Synthesis and antitumor activity of sugar-ring hydroxyl analogs of daunorubicin

Abstract

Daunorubicin analogs in which the natural amino sugar, daunosamine, is replaced by neutral 2,6-dideoxyhexopyranosyl residues have been prepared in high yields. Glycosidation of 3,4-di-O-acetyl-2,6-dideoxy-.alpha.-L-lyxo-hexopyranosyl chloride (13) with daunomycinone under Koenigs-Knorr conditions yielded exclusively the protected .alpha.-anomeric product 4, which was converted into the free glycoside 5 [3''-hydroxydaunorubicin]. In contrast, the 1-chloro-D-ribo isomer 19, bearing p-nitrobenzoyl groups for hydroxyl-group protection, furnished a 5:3 mixture of the .alpha. (6) and .beta. (7) glycosides.

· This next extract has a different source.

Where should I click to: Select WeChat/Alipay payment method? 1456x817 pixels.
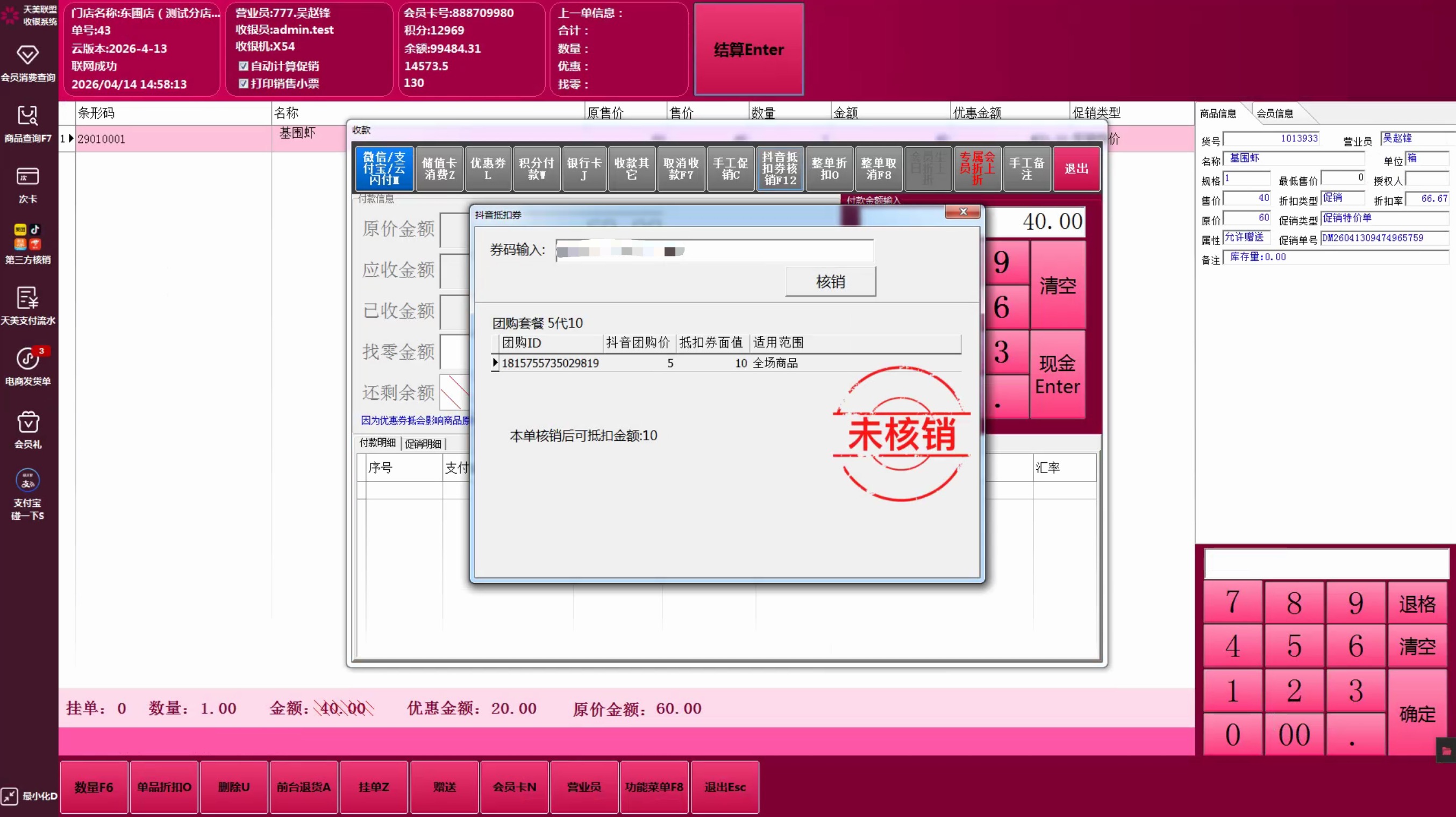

Separation and individual deprotection afforded the target compounds 8 (from 6) and 9 (from 7). Whereas all of the D-ribo analogues (6-9) are inactive as antitumor agents in vivo against P388 lymphocytic leukemia in mice, the protected L-lyxo glycoside 4 (T/C 186) and also the free glycoside 5 (T/C 183) are highly effective in this test system; 5 is also active (T/C 146) in vivo against murine B16 melanocarcinoma.